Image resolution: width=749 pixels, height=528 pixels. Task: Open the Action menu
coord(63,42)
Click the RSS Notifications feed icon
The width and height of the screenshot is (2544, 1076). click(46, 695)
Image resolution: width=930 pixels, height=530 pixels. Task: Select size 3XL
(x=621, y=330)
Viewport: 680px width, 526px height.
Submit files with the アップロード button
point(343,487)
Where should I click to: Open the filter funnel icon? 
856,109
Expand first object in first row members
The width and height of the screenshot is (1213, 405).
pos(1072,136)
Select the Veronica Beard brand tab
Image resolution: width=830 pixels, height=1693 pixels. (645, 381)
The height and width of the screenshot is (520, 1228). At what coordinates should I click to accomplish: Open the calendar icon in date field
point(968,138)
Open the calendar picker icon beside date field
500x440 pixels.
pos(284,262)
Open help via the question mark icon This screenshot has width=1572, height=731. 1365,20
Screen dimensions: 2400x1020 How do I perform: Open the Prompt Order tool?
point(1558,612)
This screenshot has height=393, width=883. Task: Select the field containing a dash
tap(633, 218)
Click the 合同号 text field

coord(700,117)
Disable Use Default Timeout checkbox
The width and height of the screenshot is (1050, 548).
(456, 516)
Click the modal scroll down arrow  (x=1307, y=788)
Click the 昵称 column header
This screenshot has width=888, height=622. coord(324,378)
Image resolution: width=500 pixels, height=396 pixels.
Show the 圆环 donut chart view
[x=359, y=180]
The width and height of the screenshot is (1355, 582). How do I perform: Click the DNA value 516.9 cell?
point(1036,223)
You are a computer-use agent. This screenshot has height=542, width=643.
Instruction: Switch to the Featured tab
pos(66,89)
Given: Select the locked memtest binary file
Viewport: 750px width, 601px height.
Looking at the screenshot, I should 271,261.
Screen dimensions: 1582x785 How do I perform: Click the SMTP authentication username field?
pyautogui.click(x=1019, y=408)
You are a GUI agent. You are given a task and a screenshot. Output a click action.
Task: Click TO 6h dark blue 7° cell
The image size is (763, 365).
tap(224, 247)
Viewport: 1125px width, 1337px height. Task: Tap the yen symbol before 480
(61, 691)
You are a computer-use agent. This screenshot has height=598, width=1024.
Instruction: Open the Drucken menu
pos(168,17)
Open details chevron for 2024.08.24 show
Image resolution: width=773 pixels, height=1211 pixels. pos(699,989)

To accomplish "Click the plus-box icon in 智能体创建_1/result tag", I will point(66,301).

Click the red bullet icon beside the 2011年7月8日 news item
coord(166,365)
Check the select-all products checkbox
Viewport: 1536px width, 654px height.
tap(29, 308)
_ _ _ _ _
# What you will do
Repeat the entries shown above, every one, word for word.

# Solution below
Image resolution: width=749 pixels, height=528 pixels. Task: Open the Action menu
coord(63,42)
Click the RSS Notifications feed icon
The width and height of the screenshot is (2544, 1076). click(46, 695)
Image resolution: width=930 pixels, height=530 pixels. Task: Select size 3XL
(x=621, y=330)
Viewport: 680px width, 526px height.
Submit files with the アップロード button
point(343,487)
Where should I click to: Open the filter funnel icon? 
856,109
Expand first object in first row members
The width and height of the screenshot is (1213, 405).
pos(1072,136)
Select the Veronica Beard brand tab
Image resolution: width=830 pixels, height=1693 pixels. (645, 381)
The height and width of the screenshot is (520, 1228). At what coordinates should I click to accomplish: Open the calendar icon in date field
point(968,138)
Open the calendar picker icon beside date field
500x440 pixels.
pos(284,262)
Open help via the question mark icon This screenshot has width=1572, height=731. 1365,20
Screen dimensions: 2400x1020 How do I perform: Open the Prompt Order tool?
point(1558,612)
This screenshot has height=393, width=883. Task: Select the field containing a dash
tap(633, 218)
Click the 合同号 text field

coord(700,117)
Disable Use Default Timeout checkbox
The width and height of the screenshot is (1050, 548).
(456, 516)
Click the modal scroll down arrow  (x=1307, y=788)
Click the 昵称 column header
This screenshot has width=888, height=622. coord(324,378)
Image resolution: width=500 pixels, height=396 pixels.
Show the 圆环 donut chart view
[x=359, y=180]
The width and height of the screenshot is (1355, 582). How do I perform: Click the DNA value 516.9 cell?
point(1036,223)
You are a computer-use agent. This screenshot has height=542, width=643.
Instruction: Switch to the Featured tab
pos(66,89)
Given: Select the locked memtest binary file
Viewport: 750px width, 601px height.
Looking at the screenshot, I should 271,261.
Screen dimensions: 1582x785 How do I perform: Click the SMTP authentication username field?
pyautogui.click(x=1019, y=408)
You are a GUI agent. You are given a task and a screenshot. Output a click action.
Task: Click TO 6h dark blue 7° cell
The image size is (763, 365).
tap(224, 247)
Viewport: 1125px width, 1337px height. Task: Tap the yen symbol before 480
(61, 691)
You are a computer-use agent. This screenshot has height=598, width=1024.
Instruction: Open the Drucken menu
pos(168,17)
Open details chevron for 2024.08.24 show
Image resolution: width=773 pixels, height=1211 pixels. pos(699,989)

To accomplish "Click the plus-box icon in 智能体创建_1/result tag", I will point(66,301).

Click the red bullet icon beside the 2011年7月8日 news item
coord(166,365)
Check the select-all products checkbox
Viewport: 1536px width, 654px height.
tap(29, 308)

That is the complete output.